There is no indication in Acts 6 that these seven men were understood to be the first to occupy an ongoing office. They responded to a specific need at a specific time. However, the concept of called-out people to serve the needs of God’s people grew in apostolic Christianity, until thirty years later Paul set forth specific characteristics for those who would enter the office of “deacon” (1 Tim. 3:8-10).
Paul would also write to the Roman church, “I commend to you our sister Phoebe, a servant of the church in Cenchrea” (Romans 16:1). “Servant” is the same word, diakonia, here related to a female. The NIV translates the word “servant,” though it offers the footnote, “or deaconess.” The NIV Study Bible adds the note, “When church related, as it is here, it probably refers to a specific office—woman deacon or deaconess.” Some feel that the “office of deacon” was in full existence by that time, and that Phoebe was thus a female deacon. Others believe that the office was not yet fully developed, or that her role as a “servant” does not necessarily indicate that she was a “deacon.”
The topic of female deacons is further complicated by Paul’s admonition, following the characteristics of deacons, “In the same way, their wives are to be women worthy of respect . . .” (1 Timothy 3:11). “Wives” is actually “women” in the Greek, so that many feel that Paul here refers to female deacons.
Not only is the gender of deacons a question in biblical interpretation. Their evolved role through church history has also been problematic and controversial. By A.D. 250, Cyprian of Carthage and others were suggesting that the “clergy” be separated from the “laity”; the Council of Nicaea affirmed this distinction (A.D. 325). After Constantine the Great legalized the Christian church, he and others began to construct buildings for the clergy and their congregations to use. The medieval church then used the diaconate as the first stage in advancement toward priesthood, and removed the office from the “laity.” As monastic orders took on servant tasks, the “deacons” became more administrative in function.

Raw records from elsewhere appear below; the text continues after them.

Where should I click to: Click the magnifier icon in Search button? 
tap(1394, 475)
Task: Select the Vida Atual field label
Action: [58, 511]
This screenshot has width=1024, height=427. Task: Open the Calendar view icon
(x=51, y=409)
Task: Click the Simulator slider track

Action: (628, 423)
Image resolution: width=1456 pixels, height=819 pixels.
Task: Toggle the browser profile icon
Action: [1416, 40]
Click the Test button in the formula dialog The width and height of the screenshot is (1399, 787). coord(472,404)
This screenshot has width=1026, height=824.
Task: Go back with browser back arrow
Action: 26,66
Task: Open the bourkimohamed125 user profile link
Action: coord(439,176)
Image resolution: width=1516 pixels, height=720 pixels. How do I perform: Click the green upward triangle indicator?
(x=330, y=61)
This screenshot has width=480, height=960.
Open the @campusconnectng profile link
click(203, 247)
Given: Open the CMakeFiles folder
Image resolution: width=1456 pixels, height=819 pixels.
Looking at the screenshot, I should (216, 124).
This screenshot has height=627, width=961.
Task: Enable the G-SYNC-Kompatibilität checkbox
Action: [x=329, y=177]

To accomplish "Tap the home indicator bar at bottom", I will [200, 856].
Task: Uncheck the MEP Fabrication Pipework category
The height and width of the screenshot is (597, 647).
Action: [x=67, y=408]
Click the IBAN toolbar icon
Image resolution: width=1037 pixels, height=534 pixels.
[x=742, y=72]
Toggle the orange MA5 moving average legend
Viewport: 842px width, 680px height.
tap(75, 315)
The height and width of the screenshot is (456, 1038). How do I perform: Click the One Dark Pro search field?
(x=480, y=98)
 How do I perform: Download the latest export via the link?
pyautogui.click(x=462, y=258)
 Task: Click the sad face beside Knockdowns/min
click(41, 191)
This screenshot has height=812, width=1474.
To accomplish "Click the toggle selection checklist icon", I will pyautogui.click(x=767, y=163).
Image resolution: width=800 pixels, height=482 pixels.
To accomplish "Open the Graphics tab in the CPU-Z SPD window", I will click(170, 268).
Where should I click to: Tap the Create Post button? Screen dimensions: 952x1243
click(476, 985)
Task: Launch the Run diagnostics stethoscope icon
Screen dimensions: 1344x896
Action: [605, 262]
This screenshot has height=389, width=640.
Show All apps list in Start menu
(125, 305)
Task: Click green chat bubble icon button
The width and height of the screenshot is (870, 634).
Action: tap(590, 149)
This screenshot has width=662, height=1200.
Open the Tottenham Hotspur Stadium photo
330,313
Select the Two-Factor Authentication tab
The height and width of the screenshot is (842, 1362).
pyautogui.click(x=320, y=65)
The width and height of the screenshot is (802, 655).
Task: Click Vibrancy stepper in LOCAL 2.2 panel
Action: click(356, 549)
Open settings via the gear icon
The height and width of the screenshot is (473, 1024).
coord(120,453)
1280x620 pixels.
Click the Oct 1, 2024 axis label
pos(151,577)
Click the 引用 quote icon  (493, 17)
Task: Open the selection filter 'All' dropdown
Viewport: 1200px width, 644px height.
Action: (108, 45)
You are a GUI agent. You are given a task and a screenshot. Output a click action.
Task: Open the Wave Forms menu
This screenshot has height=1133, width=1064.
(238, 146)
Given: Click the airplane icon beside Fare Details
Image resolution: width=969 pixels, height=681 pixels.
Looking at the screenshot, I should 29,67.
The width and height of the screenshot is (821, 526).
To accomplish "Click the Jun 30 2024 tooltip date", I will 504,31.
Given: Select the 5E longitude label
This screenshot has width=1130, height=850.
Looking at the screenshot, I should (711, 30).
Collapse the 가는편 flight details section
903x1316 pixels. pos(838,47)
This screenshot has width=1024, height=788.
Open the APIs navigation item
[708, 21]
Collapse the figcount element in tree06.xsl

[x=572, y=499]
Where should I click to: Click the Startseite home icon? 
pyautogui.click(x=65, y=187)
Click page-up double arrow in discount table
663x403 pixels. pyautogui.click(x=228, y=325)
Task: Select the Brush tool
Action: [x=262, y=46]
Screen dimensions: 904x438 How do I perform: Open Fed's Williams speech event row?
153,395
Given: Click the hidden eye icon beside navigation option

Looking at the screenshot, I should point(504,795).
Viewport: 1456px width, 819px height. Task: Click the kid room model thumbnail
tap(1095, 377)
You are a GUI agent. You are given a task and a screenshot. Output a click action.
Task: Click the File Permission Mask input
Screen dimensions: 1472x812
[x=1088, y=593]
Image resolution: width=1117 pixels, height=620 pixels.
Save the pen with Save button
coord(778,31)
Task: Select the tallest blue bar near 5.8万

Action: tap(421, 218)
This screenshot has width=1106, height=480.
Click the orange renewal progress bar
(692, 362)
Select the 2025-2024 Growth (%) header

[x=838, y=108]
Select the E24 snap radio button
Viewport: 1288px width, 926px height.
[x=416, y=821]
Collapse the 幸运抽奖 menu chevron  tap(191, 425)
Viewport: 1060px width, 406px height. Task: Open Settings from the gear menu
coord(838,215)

In the modern era, corporate structures became increasingly important for churches. The pastors became the Chief Operating Officer for many, and the deacons a Board of Directors. Baptists were part of this trend. In 1846, R.B.C. Howell, pastor of the First Baptist Church in Nashville, Tennessee, wrote a book called The Deaconship. Here he described deacons as a “Board of Officers” or the “executive board of the church.”
P.E. Burroughs’ book Honoring the Deaconship was used by Southern Baptists from 1929 to 1956. He further defined the deacons’ role as superintending the material holdings and finances of the church, functioning as a board of directors. Harold Foshee’s The Ministry of the Deacon in 1968 was a welcome attempt to return the ministry of deacons to its biblical foundations. He correctly defined deacons as partners and team members with the pastor. Today we find both models in Baptist churches—administrative managers and servant leaders. Our church strongly affirms the latter.
We have studied this week only seven verses, but find within them extremely important and practical principles for God’s people:
We are significant to the degree that we are servants.
We serve by first identifying a need which must be met.
We then engage those God has gifted and is calling to meet this need.
We expect the Kingdom to grow as the gospel is preached through the practice of servant ministry.
You may not be called a “deacon”, but you are called to be a servant by our Lord. You know someone whose needs you can meet in Jesus’ name. Find a need and meet it with God’s love this week.
As a result, you will be able to say, “the word of God spread.” There is no greater responsibility or privilege than this.